### Collected data entries
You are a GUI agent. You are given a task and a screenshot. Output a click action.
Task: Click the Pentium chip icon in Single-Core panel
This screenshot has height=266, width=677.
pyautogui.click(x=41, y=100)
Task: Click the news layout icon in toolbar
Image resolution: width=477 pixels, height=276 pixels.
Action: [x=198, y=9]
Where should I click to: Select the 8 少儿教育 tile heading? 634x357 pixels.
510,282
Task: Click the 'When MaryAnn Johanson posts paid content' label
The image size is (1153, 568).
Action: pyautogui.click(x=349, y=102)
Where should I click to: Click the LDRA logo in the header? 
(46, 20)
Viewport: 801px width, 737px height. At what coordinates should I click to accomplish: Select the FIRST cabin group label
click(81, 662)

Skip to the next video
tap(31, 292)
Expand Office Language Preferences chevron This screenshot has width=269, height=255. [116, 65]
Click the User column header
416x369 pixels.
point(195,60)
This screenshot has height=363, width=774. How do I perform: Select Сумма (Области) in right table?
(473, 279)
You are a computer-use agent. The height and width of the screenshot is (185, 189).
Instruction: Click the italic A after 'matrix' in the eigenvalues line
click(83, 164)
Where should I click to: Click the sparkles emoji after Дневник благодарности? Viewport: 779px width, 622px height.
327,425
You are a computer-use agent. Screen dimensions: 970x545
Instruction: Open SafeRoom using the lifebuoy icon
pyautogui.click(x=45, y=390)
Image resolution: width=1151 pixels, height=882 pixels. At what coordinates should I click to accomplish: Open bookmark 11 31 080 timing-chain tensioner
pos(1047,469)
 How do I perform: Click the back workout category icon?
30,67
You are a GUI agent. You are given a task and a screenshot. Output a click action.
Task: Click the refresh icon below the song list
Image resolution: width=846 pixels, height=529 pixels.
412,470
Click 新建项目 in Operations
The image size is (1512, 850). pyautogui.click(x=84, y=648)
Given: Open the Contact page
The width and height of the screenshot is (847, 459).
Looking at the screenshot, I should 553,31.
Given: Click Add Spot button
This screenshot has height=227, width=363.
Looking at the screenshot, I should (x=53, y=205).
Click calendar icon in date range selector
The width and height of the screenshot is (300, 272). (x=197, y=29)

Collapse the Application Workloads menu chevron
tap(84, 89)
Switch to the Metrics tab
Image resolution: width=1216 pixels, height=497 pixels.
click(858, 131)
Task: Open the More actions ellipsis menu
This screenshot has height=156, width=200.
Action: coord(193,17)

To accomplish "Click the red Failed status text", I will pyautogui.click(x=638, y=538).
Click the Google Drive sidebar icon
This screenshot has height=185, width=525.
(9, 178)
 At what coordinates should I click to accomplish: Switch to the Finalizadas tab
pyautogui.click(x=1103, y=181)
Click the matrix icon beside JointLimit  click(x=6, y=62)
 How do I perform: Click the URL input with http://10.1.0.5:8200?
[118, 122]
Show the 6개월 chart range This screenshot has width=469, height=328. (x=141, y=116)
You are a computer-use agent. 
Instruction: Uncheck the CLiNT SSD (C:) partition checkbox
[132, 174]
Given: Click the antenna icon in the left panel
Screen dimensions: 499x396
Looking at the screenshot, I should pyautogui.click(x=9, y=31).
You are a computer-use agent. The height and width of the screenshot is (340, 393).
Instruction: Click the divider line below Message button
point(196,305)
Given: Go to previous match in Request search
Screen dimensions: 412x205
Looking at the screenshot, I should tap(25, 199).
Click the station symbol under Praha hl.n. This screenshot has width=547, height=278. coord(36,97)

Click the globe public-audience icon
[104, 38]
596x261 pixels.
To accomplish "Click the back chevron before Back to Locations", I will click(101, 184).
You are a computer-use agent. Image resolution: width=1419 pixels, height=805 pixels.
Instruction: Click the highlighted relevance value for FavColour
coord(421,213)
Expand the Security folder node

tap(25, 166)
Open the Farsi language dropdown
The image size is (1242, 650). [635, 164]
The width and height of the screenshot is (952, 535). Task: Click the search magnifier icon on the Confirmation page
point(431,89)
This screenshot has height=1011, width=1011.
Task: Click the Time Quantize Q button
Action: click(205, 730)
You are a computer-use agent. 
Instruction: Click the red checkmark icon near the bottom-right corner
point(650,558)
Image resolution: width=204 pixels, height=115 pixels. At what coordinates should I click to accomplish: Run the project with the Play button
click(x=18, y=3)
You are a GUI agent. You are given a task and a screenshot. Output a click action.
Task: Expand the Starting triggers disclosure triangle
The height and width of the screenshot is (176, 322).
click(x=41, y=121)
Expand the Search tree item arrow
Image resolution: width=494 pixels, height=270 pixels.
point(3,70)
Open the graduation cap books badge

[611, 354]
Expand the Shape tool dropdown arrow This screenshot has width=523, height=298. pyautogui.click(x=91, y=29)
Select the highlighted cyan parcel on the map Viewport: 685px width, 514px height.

### Task brief
Which lines in the records above hold the string "arrow"? Copy each of them.

### Finished task
Expand the Search tree item arrow
Expand the Shape tool dropdown arrow This screenshot has width=523, height=298. pyautogui.click(x=91, y=29)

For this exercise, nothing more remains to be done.